-- What needs to be done --
Which lines in the items below contain the string "resolution", matching case exactly? Pick out each one and copy it.

-- Records for this task --
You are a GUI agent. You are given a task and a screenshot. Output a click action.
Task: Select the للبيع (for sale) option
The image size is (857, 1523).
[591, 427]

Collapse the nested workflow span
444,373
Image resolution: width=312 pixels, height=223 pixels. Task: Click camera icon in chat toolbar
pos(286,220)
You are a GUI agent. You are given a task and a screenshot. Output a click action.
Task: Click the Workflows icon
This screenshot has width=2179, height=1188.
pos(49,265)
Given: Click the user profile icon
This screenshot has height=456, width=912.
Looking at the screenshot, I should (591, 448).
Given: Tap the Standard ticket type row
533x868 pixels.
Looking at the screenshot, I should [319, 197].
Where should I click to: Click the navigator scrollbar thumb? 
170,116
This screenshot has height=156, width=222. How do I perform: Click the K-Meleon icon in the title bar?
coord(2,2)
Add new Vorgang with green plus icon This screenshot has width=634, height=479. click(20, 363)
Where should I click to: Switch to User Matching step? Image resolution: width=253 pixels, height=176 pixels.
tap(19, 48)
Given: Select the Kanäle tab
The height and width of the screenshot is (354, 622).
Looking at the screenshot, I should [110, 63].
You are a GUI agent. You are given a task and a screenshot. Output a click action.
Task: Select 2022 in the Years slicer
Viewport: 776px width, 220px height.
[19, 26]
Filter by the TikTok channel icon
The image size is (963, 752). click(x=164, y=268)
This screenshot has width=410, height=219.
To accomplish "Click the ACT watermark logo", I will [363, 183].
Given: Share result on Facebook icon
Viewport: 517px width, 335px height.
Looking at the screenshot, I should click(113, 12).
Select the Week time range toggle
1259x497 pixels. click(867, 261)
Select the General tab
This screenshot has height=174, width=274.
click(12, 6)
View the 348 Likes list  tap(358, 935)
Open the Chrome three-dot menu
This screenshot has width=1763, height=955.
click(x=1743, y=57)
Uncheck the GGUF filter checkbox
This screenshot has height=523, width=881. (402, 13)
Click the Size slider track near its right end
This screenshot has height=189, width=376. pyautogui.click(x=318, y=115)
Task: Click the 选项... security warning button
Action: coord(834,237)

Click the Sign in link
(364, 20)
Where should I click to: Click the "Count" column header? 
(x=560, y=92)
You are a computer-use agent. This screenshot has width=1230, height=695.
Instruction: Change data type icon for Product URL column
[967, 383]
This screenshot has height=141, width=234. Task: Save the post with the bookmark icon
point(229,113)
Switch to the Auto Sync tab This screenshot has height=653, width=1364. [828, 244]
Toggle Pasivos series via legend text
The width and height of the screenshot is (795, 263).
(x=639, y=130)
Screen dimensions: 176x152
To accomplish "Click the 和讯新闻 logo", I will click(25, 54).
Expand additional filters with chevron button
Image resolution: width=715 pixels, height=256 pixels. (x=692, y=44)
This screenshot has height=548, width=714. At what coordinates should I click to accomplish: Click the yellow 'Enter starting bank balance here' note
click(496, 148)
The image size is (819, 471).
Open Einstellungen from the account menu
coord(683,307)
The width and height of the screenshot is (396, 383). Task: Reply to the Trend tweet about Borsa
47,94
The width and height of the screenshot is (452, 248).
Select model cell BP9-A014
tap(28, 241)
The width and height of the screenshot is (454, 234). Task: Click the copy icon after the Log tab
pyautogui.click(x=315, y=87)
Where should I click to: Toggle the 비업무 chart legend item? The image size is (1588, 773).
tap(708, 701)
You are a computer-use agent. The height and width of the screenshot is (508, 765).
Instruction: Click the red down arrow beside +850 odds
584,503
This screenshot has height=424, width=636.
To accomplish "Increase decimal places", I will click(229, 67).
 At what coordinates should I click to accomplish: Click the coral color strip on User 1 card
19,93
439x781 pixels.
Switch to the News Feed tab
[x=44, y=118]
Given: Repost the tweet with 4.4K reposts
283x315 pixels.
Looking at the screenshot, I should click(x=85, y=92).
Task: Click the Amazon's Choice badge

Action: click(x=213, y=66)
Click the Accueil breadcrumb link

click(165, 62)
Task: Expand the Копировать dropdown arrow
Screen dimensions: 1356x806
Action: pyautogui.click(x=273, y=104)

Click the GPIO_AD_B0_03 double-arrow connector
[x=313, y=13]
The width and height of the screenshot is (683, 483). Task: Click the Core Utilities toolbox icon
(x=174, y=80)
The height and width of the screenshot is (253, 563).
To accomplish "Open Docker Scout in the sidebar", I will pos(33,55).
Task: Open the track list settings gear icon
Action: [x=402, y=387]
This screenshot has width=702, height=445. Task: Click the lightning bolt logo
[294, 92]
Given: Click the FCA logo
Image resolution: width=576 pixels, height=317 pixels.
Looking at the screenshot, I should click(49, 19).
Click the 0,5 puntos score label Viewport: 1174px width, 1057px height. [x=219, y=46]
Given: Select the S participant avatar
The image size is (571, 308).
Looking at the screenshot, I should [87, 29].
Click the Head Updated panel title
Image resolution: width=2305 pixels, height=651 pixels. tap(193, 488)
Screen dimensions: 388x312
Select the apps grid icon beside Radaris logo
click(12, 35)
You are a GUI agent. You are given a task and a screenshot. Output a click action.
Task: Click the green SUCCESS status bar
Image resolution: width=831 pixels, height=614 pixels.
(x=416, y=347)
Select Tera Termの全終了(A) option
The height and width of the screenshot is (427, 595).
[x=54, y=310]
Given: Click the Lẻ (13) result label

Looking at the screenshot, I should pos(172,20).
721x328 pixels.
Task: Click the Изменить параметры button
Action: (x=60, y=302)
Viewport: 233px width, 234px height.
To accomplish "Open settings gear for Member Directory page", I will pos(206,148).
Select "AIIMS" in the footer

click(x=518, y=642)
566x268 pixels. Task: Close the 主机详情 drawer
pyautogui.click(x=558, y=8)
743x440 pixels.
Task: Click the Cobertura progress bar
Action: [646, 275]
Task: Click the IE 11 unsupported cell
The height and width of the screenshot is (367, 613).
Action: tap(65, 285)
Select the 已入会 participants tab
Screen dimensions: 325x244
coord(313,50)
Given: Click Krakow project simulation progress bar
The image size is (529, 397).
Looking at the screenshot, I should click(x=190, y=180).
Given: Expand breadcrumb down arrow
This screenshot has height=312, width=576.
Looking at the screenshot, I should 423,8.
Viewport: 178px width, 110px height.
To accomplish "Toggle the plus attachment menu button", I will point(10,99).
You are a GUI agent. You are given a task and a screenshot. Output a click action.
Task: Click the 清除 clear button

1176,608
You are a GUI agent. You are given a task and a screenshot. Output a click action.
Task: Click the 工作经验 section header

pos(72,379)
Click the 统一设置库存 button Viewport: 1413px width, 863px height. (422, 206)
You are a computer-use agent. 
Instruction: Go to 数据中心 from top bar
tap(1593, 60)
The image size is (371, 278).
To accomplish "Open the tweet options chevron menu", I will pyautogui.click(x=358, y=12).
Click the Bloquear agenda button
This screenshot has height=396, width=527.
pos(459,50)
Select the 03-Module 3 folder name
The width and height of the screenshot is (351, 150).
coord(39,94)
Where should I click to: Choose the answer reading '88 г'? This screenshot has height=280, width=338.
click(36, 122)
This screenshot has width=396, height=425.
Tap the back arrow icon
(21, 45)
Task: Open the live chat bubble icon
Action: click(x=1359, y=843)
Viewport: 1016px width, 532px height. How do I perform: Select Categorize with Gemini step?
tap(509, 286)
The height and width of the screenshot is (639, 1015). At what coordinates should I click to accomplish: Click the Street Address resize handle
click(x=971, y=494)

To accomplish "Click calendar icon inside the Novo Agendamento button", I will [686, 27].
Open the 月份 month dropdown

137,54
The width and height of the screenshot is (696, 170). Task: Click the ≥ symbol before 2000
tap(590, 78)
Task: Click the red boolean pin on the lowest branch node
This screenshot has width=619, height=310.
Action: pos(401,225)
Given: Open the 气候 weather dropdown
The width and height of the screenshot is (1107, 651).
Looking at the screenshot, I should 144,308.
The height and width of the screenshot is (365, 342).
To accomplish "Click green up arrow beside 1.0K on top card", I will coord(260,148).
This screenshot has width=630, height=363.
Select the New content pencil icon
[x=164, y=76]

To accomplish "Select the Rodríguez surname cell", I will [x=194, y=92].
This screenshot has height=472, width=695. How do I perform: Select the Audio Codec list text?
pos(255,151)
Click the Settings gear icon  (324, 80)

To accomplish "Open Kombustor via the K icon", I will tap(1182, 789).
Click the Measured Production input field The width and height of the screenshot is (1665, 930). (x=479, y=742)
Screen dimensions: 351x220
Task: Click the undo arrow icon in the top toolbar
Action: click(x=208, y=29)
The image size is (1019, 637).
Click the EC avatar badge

-- The output --
Image resolution: width=312 pixels, height=223 pixels. Task: Click camera icon in chat toolbar
Where should I click to: Switch to User Matching step? Image resolution: width=253 pixels, height=176 pixels.
Image resolution: width=715 pixels, height=256 pixels. (x=692, y=44)
Image resolution: width=576 pixels, height=317 pixels.
Image resolution: width=2305 pixels, height=651 pixels. tap(193, 488)
Image resolution: width=831 pixels, height=614 pixels.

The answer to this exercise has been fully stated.